On October 1, 2013 the Food and Drug Administration (FDA) released new draft guidance titled, “Guidance for Industry ANDA Submissions ― Refuse-to-Receive Standards.” The guidance is intended to assist sponsors in preparing abbreviated new drug applications (ANDAs), and prior approval supplements (PASs). The draft guidance focuses on what an applicant should include in their submissions and what deficiencies cause the FDA to refuse to receive an ANDA.[1] The draft guidance is designed to help improve the overall quality of ANDA submissions by identifying and explaining the common major deficiencies and outlines how FDA intends to address user fee payments on insufficient applications under the Generic Drug User Fee Amendments of 2012 (GDUFA).
In 2011, FDA reported that 15.5% of ANDA submissions were refused due to omissions in applications. The draft guidance identifies the most common mistakes as a way to improve the efficiency of the review process and conserve FDA and applicant resources.
According to the draft guidance, FDA will outright refuse to receive an ANDA when the submission contains at least one major deficiency or ten or more minor deficiencies. Sponsors that submit additional materials to correct deficiencies following an outright refusal-to-receive are required to submit a new GDUFA fee and the resulting amended ANDA will be considered a new ANDA submission received as of the new date. Submissions with fewer than ten minor deficiencies may be filed, provided that the applicant corrects the identified deficiencies within five business days. In such a situation, FDA will consider the amended application to be received as of the date on which it was first submitted to FDA.
Clients that prepare ANDA and PAS submissions should consult the new guidance for two reasons.
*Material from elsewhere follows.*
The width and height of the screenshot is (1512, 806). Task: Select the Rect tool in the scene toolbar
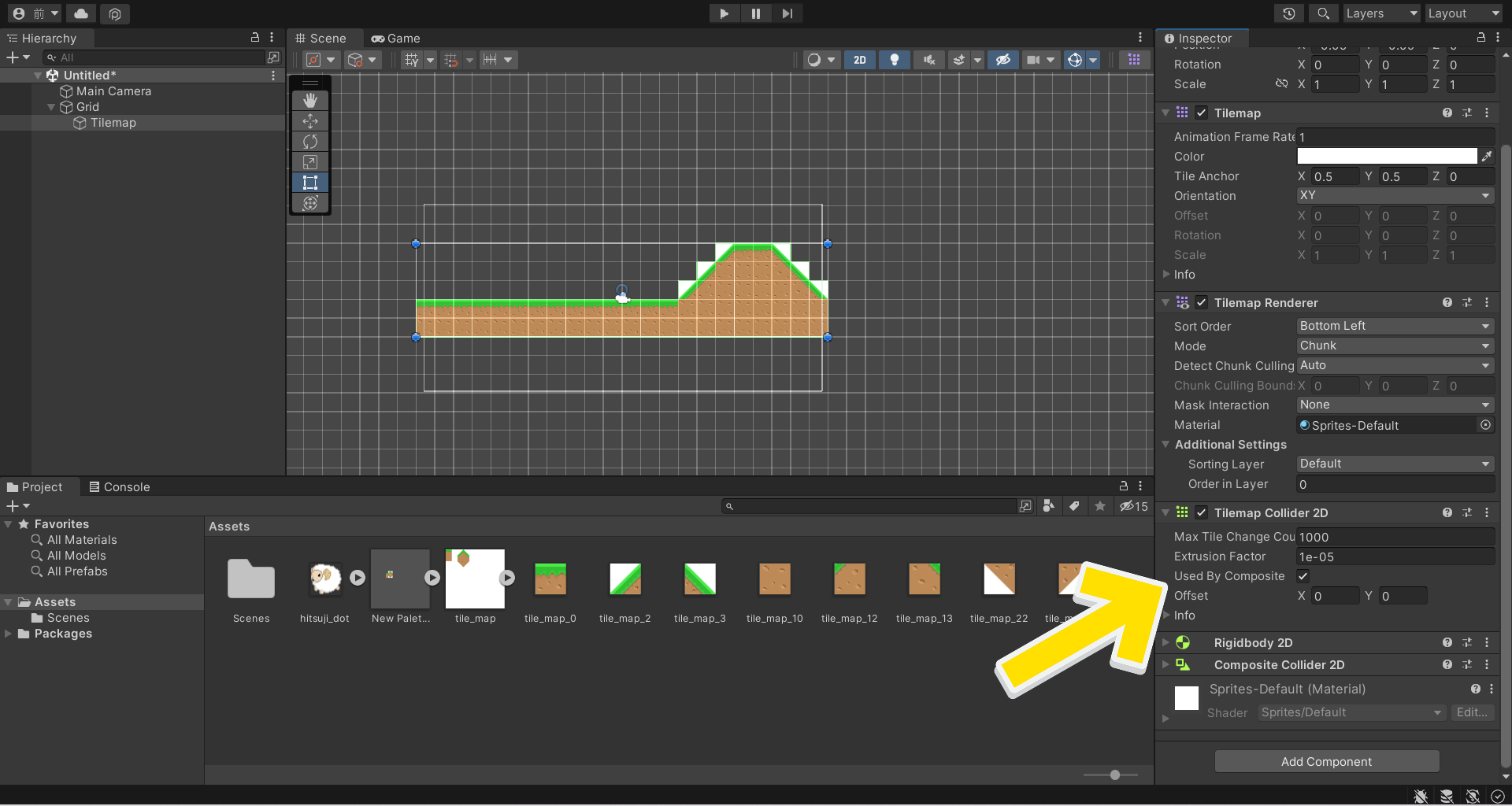click(310, 183)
First, the released guidance is open to public comment for thirty days.[2] While the final guidance will not have the rule of law, it will represent the FDA’s official opinion on ANDA submissions. The comment period is the best chance for the industry to help shape FDA’s approach to ANDA application review.
Second, the draft guidance provides valuable insight into the FDA review process that can help an applicant successfully file an ANDA. The FDA provides pertinent information regarding the ANDA submission process including: formatting guidance, payment issues, patent certification, chemistry specifics, and bioequivalency guidance.
[1] This has also been called a “Refuse-to-File” decision.
[2] This timeframe will likely be extended due to the ongoing shutdown of the U.S. government.